Data to process:
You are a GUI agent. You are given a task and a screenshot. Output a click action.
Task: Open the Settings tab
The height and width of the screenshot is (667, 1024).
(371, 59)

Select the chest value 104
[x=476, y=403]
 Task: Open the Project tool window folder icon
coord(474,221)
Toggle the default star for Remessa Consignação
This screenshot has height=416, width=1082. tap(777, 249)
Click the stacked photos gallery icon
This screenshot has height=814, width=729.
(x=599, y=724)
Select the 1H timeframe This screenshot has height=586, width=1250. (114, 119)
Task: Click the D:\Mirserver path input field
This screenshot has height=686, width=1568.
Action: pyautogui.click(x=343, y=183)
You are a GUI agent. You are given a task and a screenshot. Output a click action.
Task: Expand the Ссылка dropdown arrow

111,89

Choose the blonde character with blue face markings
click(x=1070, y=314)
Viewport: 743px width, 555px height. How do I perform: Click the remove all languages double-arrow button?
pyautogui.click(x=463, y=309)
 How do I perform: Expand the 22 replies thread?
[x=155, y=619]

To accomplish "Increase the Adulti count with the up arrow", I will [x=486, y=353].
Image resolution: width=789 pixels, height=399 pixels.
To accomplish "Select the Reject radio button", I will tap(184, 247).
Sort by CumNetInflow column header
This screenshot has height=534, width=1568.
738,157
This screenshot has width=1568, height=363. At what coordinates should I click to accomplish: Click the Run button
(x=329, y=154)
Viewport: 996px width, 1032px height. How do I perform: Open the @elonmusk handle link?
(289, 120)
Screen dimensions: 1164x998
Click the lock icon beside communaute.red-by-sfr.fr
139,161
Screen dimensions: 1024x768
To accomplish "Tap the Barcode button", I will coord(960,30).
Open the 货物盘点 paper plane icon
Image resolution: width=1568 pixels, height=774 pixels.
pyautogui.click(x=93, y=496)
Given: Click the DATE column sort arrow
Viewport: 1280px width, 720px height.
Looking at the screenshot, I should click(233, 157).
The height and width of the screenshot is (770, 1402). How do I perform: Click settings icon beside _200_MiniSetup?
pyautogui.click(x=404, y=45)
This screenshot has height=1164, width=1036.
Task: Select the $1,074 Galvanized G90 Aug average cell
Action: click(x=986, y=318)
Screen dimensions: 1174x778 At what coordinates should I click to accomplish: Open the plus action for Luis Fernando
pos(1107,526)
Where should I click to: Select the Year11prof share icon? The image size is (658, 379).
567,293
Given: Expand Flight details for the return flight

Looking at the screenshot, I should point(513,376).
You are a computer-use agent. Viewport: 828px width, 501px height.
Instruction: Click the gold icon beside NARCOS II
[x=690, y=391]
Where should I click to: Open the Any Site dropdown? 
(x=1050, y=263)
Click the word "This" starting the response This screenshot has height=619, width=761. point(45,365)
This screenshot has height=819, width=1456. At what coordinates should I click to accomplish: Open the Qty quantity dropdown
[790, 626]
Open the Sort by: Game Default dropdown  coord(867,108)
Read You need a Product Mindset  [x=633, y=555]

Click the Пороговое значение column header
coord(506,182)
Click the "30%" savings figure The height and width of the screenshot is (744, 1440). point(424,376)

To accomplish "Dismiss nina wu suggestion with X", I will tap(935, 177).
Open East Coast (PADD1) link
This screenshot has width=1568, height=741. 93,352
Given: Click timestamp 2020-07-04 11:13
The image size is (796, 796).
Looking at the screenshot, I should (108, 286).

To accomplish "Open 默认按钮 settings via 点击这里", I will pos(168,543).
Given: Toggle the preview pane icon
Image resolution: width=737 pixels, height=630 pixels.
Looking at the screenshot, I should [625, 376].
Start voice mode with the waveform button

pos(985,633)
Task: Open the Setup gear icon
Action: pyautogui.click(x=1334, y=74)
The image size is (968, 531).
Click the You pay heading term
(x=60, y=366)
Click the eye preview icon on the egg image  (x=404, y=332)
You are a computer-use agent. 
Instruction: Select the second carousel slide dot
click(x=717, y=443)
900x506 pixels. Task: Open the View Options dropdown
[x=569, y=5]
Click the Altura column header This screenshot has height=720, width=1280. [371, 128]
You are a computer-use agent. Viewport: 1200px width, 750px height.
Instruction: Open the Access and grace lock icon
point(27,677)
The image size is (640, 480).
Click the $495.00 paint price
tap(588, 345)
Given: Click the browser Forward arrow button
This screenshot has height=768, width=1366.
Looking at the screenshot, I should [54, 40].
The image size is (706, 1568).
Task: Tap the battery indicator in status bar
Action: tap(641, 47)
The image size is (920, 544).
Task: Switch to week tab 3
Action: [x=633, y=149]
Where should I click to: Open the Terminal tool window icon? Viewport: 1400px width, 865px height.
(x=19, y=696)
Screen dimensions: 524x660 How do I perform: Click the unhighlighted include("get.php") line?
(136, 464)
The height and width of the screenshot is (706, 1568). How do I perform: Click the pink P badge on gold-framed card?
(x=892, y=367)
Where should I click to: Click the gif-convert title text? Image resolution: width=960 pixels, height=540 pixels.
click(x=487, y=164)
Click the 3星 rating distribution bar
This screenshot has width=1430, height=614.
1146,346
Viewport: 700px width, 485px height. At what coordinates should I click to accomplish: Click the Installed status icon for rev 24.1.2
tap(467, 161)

Work instructions:
Every line of the material that holds "preview" should be copied out as the answer.

Response area:
Given: Toggle the preview pane icon
Click the eye preview icon on the egg image  (x=404, y=332)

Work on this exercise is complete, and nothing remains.